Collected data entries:
◆ ◆ ◆ ◆ ◆

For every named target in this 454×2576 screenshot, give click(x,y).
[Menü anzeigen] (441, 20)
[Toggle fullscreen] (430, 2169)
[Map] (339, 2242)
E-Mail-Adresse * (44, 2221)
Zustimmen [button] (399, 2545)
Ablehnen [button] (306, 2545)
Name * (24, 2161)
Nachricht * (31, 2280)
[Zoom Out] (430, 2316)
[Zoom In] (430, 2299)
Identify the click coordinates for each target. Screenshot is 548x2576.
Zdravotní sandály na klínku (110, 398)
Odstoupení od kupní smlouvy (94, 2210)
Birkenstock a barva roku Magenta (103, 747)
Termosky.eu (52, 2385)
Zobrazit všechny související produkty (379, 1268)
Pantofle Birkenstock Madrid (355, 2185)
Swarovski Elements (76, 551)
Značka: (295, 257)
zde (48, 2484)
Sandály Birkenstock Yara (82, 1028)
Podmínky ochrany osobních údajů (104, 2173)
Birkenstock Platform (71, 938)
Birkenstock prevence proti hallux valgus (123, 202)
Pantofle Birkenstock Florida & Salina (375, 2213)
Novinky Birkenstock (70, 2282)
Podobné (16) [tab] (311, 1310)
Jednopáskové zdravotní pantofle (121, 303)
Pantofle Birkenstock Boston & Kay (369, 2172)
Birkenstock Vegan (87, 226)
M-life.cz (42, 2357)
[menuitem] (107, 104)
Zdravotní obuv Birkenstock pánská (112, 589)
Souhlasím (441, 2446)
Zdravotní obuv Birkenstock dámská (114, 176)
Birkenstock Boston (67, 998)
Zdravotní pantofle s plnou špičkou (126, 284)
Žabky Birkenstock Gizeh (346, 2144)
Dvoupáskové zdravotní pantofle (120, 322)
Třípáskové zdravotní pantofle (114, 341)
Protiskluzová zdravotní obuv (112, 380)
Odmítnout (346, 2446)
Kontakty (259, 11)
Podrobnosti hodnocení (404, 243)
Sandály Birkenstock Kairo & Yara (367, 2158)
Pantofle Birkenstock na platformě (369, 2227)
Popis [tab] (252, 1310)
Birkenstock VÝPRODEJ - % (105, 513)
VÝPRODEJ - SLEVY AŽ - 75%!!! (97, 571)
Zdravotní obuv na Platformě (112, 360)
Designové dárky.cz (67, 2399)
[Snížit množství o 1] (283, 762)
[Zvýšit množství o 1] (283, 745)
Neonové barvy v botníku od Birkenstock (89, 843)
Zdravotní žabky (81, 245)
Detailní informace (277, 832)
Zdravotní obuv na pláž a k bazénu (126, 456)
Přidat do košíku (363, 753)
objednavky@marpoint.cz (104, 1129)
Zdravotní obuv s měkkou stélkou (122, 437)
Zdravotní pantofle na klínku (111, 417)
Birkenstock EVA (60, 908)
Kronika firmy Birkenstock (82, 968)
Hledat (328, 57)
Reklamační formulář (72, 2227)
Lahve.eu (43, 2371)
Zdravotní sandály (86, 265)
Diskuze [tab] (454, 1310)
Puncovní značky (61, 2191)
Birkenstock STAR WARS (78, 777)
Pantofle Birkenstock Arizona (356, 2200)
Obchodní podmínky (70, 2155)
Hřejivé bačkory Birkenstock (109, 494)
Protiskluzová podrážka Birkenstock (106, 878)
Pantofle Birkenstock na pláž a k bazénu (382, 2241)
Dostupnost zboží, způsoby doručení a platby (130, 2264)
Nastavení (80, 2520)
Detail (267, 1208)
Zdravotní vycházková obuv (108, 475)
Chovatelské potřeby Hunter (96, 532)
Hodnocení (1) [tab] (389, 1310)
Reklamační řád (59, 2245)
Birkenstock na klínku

◆ ◆ ◆ ◆ ◆

Among the lines above, which contain the word "Yara"? Copy every one.

EXERCISE SOLUTION:
Sandály Birkenstock Yara (82, 1028)
Sandály Birkenstock Kairo & Yara (367, 2158)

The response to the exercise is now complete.